======== Extract ========
3. The Colts' secondary depth is their weak spot. Even if Jerraud Powers is fine to play after recent foot surgery, if the Saints can force the Colts to use six defensive backs, that last man is a shaky piece of the defense. Kelvin Hayden and Powers are quality starters, and although Jacob Lacey got torched on an 80-yard touchdown against the Jets, he’s a capable player too.

But if the Colts need to rely much on Tim Jennings or go deeper than that to someone like Aaron Francisco or T.J. Rushing, I expect Sean Payton and Drew Brees will target them as quickly and as often as possible. They should.

4. For all the grief about his postseason failures, Manning’s got some good numbers. Break down the top five players in postseason passing yardage by the game, and Manning’s the best of them with an average of 284 to Joe Montana (251), Dan Marino (251), Brett Favre (244) and John Elway (226). No one has more playoff 300-yard passing games than Manning’s seven.
======== Data segment ========
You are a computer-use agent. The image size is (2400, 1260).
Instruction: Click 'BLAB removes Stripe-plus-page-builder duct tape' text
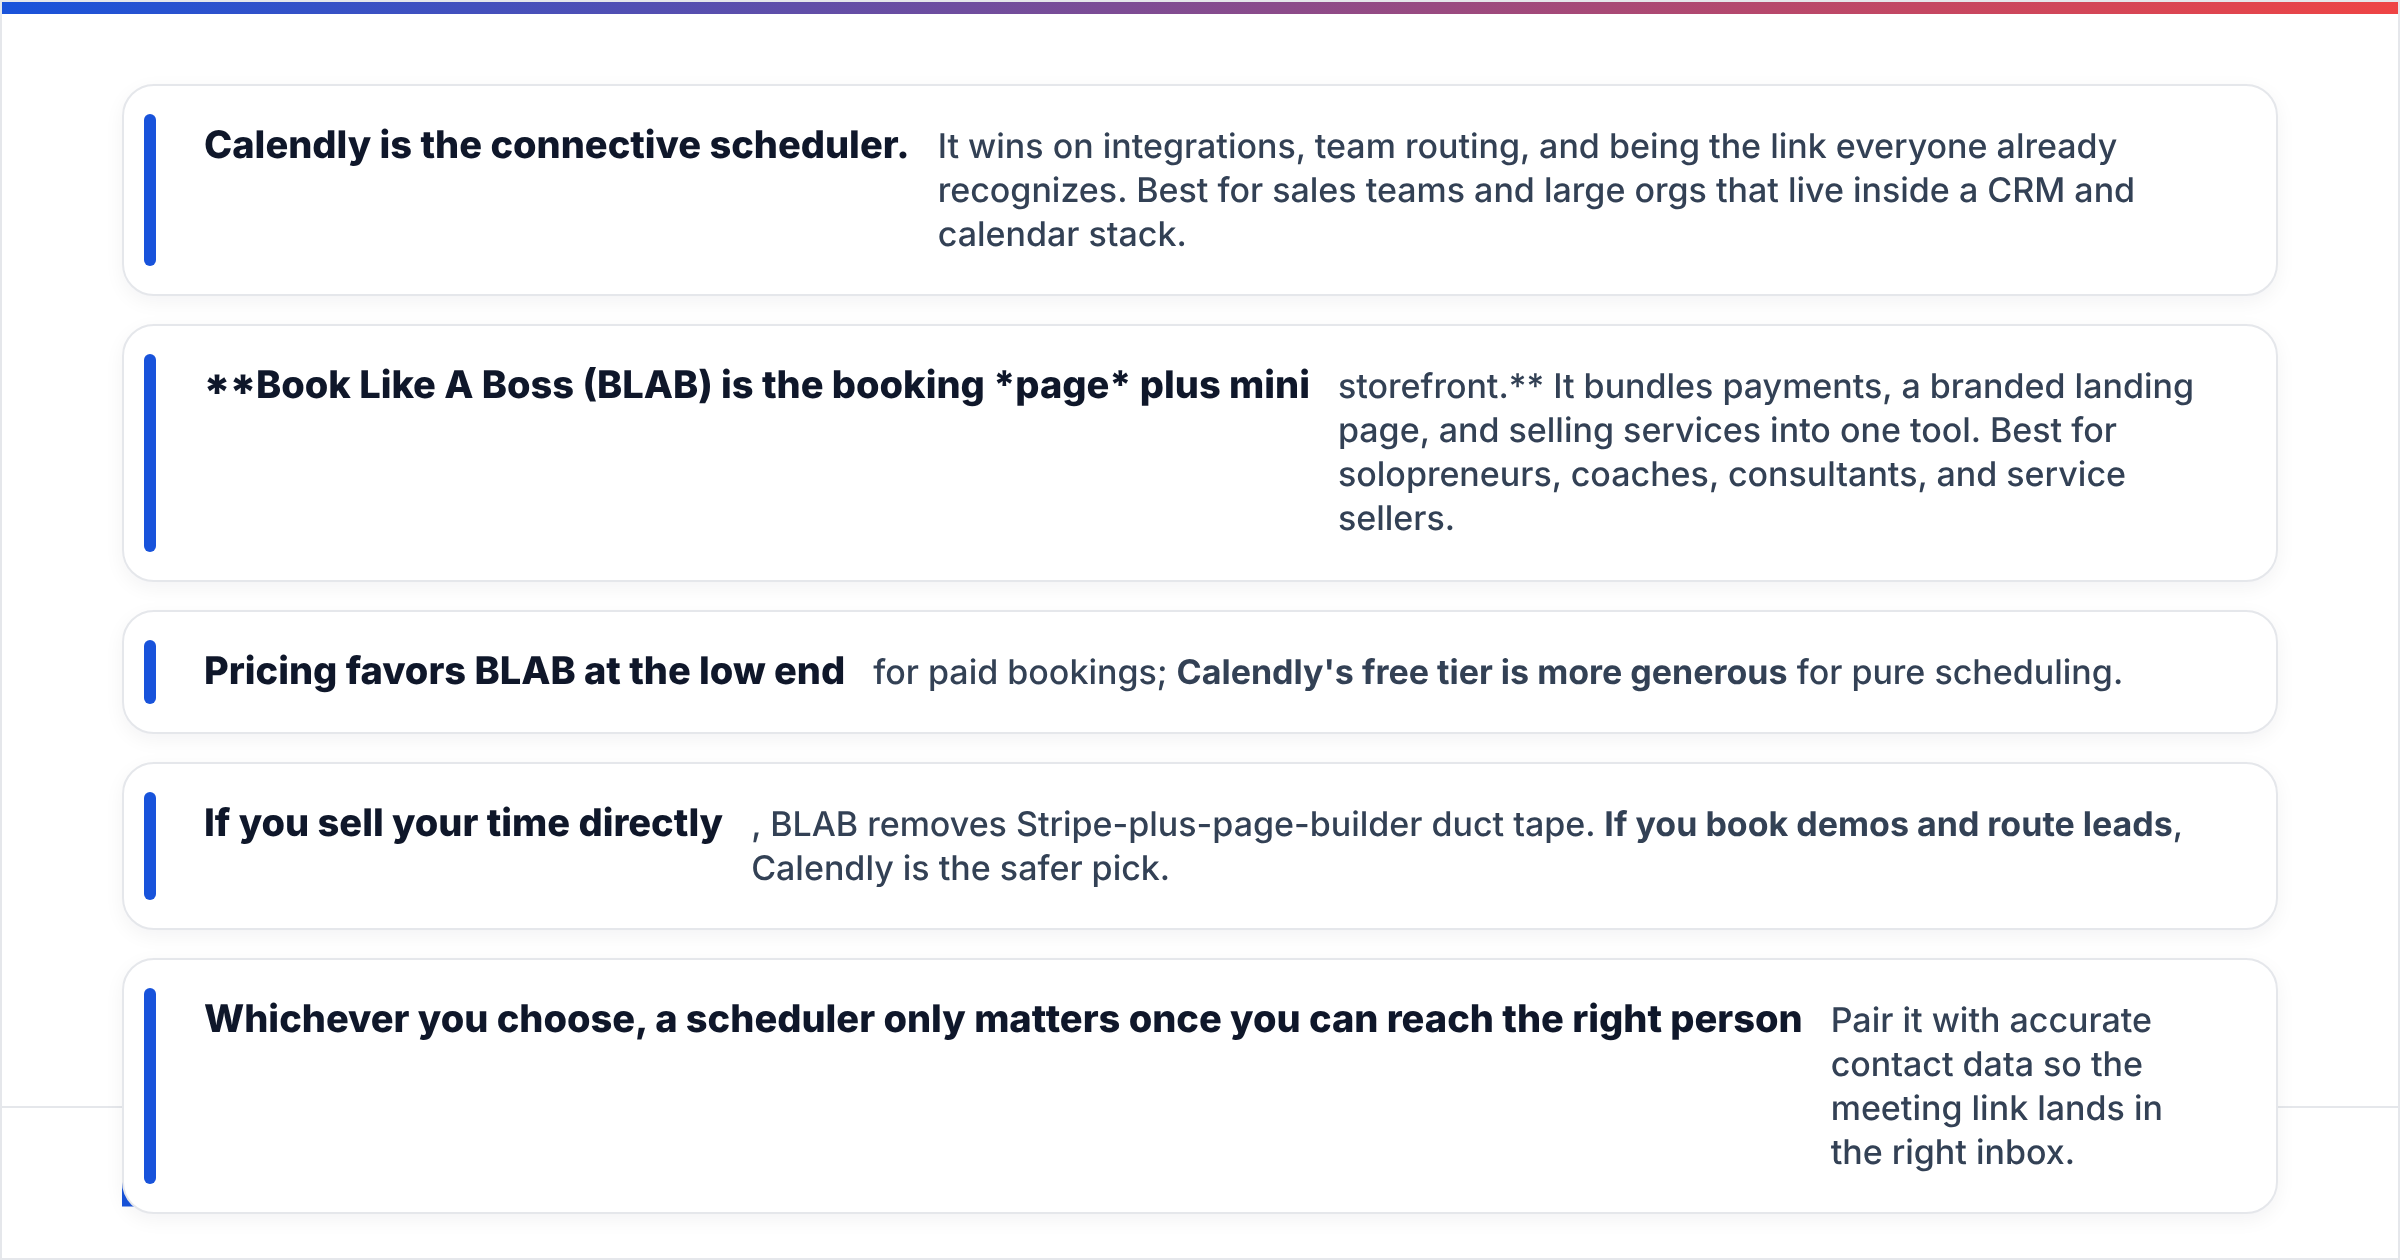pyautogui.click(x=1182, y=825)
========
(Study questions)
- a) Reproduce word for word the part of the Colts–Saints preview that opens with the words containing "But if the Colts" and closes with "possible. They should.".
- b) Answer these from the Colts–Saints preview:
(i) Which player gave up an 80-yard touchdown against the Jets?
(ii) Who is expected to target the Colts' deeper defensive backs?
(iii) What is Manning's average postseason passing yardage per game?

(Per-task answers)
- a)
But if the Colts need to rely much on Tim Jennings or go deeper than that to someone like Aaron Francisco or T.J. Rushing, I expect Sean Payton and Drew Brees will target them as quickly and as often as possible. They should.

- b)
(i) Jacob Lacey
(ii) Sean Payton and Drew Brees
(iii) 284